■ SET PROBLEM: Return the lines of the data verbatim, starting at the line that contains "The image size is (1120, 630)." and ending at the line that contains "the second star is", with both of those lines included.

** Start **

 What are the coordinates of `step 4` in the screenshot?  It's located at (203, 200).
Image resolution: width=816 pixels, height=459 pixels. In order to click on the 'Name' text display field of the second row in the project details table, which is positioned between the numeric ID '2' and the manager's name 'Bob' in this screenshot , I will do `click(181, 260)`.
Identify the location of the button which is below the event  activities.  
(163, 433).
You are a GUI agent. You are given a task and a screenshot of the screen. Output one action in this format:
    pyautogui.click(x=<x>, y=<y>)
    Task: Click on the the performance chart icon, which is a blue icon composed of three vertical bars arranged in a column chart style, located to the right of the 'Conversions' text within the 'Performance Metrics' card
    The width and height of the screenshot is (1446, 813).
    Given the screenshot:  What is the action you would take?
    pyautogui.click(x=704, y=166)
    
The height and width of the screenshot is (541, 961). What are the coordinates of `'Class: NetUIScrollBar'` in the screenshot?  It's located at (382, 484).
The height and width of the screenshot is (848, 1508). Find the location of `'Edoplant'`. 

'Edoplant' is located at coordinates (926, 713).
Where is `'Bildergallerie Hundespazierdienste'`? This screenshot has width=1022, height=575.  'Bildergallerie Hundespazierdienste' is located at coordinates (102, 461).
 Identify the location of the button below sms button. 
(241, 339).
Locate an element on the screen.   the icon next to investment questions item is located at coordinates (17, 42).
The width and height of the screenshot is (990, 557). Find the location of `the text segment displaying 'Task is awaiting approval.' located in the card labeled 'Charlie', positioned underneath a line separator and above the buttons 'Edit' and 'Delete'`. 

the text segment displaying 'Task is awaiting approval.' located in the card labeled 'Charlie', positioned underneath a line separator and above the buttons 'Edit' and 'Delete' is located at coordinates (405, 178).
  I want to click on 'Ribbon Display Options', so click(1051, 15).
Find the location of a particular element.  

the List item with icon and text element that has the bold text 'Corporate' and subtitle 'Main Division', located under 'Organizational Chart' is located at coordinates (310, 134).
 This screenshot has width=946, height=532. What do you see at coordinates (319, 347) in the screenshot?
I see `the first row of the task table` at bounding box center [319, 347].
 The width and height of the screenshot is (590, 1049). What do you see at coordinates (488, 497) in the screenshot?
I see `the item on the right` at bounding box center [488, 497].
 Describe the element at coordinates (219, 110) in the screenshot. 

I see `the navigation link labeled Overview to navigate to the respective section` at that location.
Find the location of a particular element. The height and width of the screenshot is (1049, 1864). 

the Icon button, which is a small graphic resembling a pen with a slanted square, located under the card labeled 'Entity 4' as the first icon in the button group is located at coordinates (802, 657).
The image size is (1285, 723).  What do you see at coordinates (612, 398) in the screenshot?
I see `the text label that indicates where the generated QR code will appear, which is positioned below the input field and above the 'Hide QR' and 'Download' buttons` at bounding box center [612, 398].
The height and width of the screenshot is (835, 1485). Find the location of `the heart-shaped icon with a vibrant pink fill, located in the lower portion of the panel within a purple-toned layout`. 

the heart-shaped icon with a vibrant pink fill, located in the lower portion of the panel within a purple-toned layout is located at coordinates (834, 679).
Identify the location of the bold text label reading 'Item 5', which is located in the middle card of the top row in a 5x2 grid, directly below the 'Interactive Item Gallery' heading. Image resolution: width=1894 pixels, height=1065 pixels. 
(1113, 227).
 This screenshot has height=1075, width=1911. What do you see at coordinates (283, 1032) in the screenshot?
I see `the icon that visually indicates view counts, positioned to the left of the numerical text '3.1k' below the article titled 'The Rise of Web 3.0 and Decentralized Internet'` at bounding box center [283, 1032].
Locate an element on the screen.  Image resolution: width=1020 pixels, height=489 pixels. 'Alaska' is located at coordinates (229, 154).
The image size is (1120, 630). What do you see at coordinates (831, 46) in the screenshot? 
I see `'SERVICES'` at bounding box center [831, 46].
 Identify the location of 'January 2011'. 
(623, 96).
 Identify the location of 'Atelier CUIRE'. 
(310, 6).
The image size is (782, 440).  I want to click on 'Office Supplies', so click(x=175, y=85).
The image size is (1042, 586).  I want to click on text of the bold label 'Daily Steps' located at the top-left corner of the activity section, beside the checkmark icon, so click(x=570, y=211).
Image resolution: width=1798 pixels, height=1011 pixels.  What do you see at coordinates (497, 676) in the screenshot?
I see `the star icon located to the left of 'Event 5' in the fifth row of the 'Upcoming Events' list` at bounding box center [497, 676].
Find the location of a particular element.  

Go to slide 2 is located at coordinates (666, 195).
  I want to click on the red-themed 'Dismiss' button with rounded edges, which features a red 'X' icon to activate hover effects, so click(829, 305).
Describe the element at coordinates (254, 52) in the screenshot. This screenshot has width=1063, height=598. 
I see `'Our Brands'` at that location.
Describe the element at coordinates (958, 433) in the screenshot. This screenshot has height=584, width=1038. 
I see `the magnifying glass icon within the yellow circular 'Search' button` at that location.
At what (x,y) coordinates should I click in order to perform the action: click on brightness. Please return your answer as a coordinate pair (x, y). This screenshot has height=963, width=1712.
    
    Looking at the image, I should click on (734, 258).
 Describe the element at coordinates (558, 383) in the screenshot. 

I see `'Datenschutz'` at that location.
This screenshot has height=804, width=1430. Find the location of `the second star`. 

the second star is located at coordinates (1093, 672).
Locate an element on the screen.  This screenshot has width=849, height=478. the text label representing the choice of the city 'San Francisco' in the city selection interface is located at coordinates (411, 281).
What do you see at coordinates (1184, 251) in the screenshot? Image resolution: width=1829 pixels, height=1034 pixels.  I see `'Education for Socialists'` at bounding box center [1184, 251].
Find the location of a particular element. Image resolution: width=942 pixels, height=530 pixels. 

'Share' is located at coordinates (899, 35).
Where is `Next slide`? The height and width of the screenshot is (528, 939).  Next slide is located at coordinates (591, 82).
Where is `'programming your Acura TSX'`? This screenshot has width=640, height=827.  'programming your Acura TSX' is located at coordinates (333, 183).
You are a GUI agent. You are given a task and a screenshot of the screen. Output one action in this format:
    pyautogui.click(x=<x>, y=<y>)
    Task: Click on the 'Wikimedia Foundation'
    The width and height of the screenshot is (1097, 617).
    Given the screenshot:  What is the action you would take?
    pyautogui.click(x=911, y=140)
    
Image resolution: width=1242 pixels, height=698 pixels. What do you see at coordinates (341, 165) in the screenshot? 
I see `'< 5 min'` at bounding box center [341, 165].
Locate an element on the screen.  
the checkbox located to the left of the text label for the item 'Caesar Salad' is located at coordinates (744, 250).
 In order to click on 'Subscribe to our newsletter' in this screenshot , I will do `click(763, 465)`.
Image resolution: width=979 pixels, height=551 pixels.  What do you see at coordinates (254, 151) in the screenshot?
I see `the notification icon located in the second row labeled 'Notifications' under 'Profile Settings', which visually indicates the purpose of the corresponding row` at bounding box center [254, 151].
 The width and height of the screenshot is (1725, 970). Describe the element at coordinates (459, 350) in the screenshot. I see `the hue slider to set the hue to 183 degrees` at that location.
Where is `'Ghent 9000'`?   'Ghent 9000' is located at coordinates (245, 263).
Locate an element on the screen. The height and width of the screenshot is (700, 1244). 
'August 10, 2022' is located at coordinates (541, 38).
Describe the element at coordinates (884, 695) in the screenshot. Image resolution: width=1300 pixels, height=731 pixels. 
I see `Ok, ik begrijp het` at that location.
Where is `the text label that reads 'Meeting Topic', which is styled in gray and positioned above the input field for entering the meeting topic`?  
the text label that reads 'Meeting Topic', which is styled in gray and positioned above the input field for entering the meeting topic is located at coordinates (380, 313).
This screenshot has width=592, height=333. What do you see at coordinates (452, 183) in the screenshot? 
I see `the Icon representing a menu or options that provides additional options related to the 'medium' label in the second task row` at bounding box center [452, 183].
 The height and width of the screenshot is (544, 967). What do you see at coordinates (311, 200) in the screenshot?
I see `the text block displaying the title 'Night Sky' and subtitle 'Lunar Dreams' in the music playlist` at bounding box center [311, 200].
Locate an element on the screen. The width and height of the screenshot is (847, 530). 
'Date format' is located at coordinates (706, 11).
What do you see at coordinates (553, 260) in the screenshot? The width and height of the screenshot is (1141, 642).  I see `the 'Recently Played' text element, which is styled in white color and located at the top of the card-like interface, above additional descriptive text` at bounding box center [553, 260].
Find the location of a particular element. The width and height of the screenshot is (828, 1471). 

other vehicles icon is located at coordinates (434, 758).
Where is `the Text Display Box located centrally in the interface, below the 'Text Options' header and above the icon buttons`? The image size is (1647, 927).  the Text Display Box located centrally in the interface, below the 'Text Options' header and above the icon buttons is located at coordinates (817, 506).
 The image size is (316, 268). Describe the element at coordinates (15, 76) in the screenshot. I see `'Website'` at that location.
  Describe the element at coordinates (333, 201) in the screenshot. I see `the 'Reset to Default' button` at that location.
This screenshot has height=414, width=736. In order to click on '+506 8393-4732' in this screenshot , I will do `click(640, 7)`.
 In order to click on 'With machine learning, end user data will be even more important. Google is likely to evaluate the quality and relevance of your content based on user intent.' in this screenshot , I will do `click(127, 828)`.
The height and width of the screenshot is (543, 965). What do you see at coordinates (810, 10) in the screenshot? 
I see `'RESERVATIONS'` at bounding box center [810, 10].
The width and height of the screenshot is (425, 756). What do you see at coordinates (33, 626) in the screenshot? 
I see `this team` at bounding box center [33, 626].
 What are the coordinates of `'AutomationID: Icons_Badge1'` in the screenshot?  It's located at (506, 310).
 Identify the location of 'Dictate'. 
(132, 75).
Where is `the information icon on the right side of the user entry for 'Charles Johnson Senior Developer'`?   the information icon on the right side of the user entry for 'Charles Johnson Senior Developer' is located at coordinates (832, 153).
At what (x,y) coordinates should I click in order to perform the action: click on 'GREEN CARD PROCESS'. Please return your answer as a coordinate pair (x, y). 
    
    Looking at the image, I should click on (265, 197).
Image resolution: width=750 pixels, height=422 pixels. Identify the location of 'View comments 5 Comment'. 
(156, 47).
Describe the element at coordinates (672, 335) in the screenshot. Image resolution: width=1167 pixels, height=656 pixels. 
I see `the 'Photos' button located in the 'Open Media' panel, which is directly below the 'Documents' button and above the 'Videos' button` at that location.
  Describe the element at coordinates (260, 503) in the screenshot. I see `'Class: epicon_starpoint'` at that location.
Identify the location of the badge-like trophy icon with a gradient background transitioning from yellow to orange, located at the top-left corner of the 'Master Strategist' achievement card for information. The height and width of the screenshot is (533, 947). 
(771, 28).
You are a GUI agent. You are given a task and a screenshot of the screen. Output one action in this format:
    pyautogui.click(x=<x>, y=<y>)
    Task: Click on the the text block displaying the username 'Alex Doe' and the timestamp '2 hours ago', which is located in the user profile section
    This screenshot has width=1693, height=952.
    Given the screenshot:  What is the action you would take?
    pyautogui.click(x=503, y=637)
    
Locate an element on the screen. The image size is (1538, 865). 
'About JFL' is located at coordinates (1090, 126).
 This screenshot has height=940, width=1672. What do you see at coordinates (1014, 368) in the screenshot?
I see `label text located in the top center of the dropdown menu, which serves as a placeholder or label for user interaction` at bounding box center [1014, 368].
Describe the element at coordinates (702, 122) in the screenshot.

** End **

■ COMPLETE RESPONSE:
The image size is (1120, 630). What do you see at coordinates (831, 46) in the screenshot? 
I see `'SERVICES'` at bounding box center [831, 46].
 Identify the location of 'January 2011'. 
(623, 96).
 Identify the location of 'Atelier CUIRE'. 
(310, 6).
The image size is (782, 440).  I want to click on 'Office Supplies', so click(x=175, y=85).
The image size is (1042, 586).  I want to click on text of the bold label 'Daily Steps' located at the top-left corner of the activity section, beside the checkmark icon, so click(x=570, y=211).
Image resolution: width=1798 pixels, height=1011 pixels.  What do you see at coordinates (497, 676) in the screenshot?
I see `the star icon located to the left of 'Event 5' in the fifth row of the 'Upcoming Events' list` at bounding box center [497, 676].
Find the location of a particular element.  

Go to slide 2 is located at coordinates (666, 195).
  I want to click on the red-themed 'Dismiss' button with rounded edges, which features a red 'X' icon to activate hover effects, so click(829, 305).
Describe the element at coordinates (254, 52) in the screenshot. This screenshot has width=1063, height=598. 
I see `'Our Brands'` at that location.
Describe the element at coordinates (958, 433) in the screenshot. This screenshot has height=584, width=1038. 
I see `the magnifying glass icon within the yellow circular 'Search' button` at that location.
At what (x,y) coordinates should I click in order to perform the action: click on brightness. Please return your answer as a coordinate pair (x, y). This screenshot has height=963, width=1712.
    
    Looking at the image, I should click on (734, 258).
 Describe the element at coordinates (558, 383) in the screenshot. 

I see `'Datenschutz'` at that location.
This screenshot has height=804, width=1430. Find the location of `the second star`. 

the second star is located at coordinates (1093, 672).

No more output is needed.